With commentary like this, some will wonder how necessary external criticism is for Luca Guadagnino’s cannibal road-trip film Bones and All. But apart from explaining to confounded audiences why a cannibal drifter is, actually, the perfect role for Hollywood’s Sleepy Skinny Boy de jour, Bones and All can be contextualized with a wealth of similarly off-kilter, unsettling films that blend earnest romance and gruesome violence.
In the cinema of the Horror Outcast, we see cannibals, vampires and psychopaths are expelled from regular human society, and despite the overpowering thrills they get from eating flesh, drinking blood and taking lives, they’re all characterized by an inarticulable desire to exist in a world where they’re recognized, accepted and even validated. These feelings are internalized, channeled into bloody frustrations and existential reflections. As Guadagnino says, these are films that ask, “What is left when we don’t exist anymore?” More than that, these films ask at what stage of inhuman transformation do we stop existing, even if we keep living?
Bones and All doesn’t solely originate from this unofficial cinematic canon. Guadagnino and screenwriter David Kajganich adapted the 2015 young adult novel by Camille DeAngelis, and like Call Me By Your Name and Suspiria before it, Guadagnino takes liberties with his source material. The YA themes and structure still linger, resulting in a tension between the ardent romance of teenage “eaters” Maren (Taylor Russell) and Lee (Timothée Chalamet), and the upsetting emotional whiplash felt from their violence. This dual narrative is what defines the Horror Outcast subgenre; there is always an alternative perspective with which horror is interpreted, one defined by distinct narratological, religious or societal factors, complicating easy readings of horrific actions.
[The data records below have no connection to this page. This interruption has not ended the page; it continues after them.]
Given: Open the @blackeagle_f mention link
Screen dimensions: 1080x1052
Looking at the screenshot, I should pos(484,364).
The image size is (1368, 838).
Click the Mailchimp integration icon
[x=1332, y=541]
Take Terrence Malick’s landmark debut Badlands. Kit (Martin Sheen) is a garbage collector and unfeeling barbarian, who implicates his 15-year-old partner Holly (Sissy Spacek) in a string of murders across the American frontier. We understand how deadening Holly’s home life in South Dakota is, and her controlling father feels like a blueprint to Maren’s father in Bones and All’s opening scenes. Both young girls have constraints imposed on them to keep them away from fun, excitement and company, but both quickly subvert the romance of “run-away-with-me” tropes, as it’s revealed Maren’s father is more worried about protecting everyone else from his daughter, and Kit solves the problem of Holly’s father by shooting him dead.
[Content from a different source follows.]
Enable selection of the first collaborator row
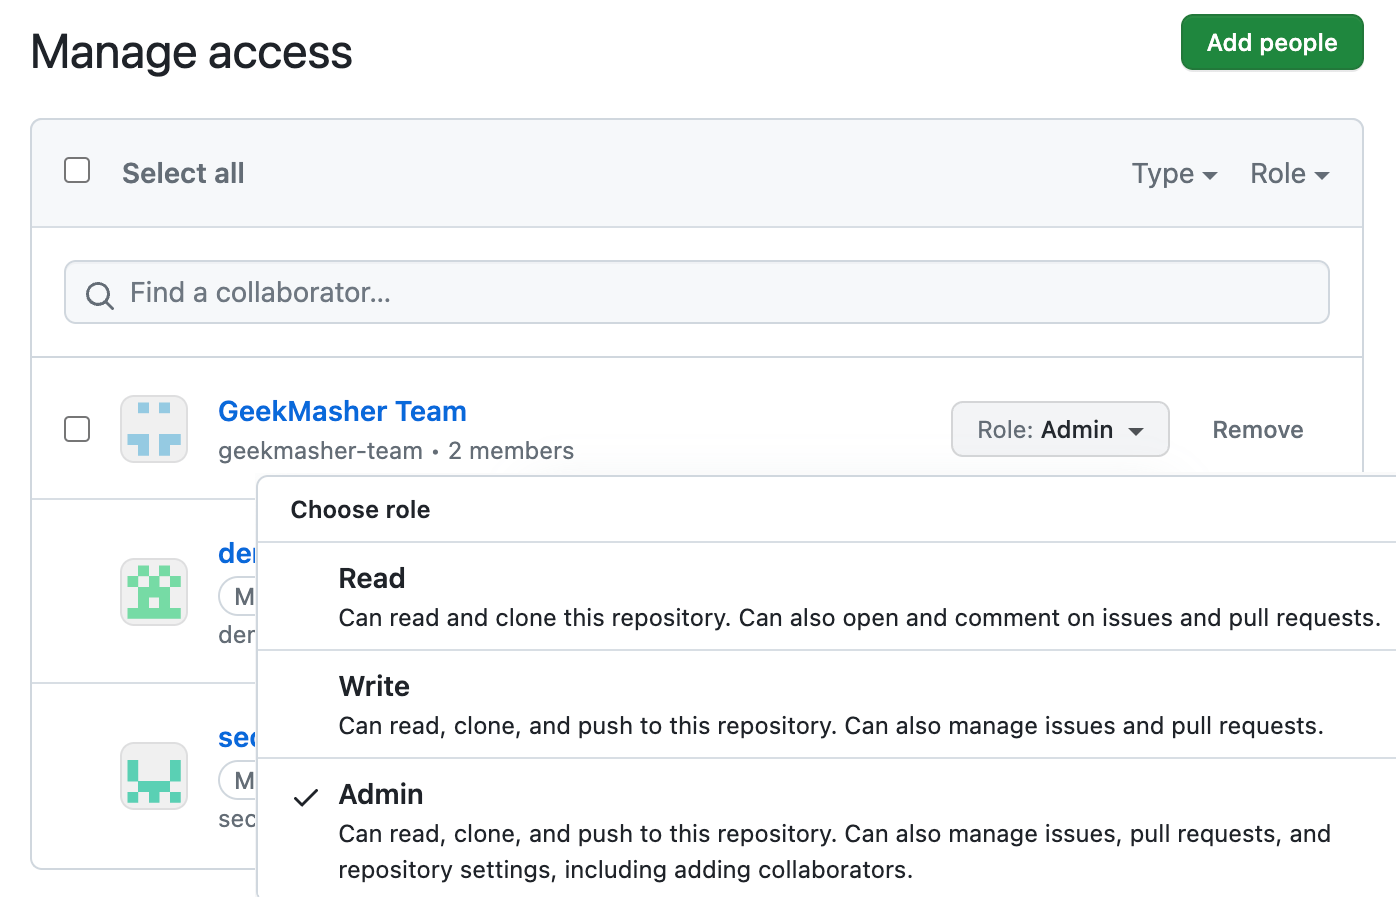(77, 429)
With its undercurrent of dreary realism, Badlands serves as a counterpoint to the Bonnie and Clyde archetype of American infamy. Why Kit kills with such abandon is less interesting than the ways he and Holly negotiate their own system of ethics to avoid considering themselves monsters. Their fabricated impunity mirrors that of Maren and Lee, who want to enjoy the thrills of violence while avoiding the weight of morality, often committing to more violence with flimsy justifications: They’ve gone too far to turn back now; they need to cover their own tracks. You can’t set yourselves apart from the rules and conventions of society and then lament that you have no place in it.
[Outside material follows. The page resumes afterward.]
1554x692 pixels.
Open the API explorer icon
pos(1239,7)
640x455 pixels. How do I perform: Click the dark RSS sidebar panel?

Of course, Maren and Lee’s violence isn’t entirely committed by choice—their physiology compels them to consume human flesh no matter how hard they resist. Park Chan-wook’s vampire tale Thirst is especially relevant here: A priest, Sang-hyun (Song Kang-ho), becomes infected with vampirism, driving him from God’s light into the shadows of urban Korea. Song is an incredible performer, but Thirst, in all its gasping breaths and wet sounds, belongs to Kim Ok-bin, who plays a housewife, Tae-ju, who’s trapped in a loveless marriage under a punishing mother-in-law.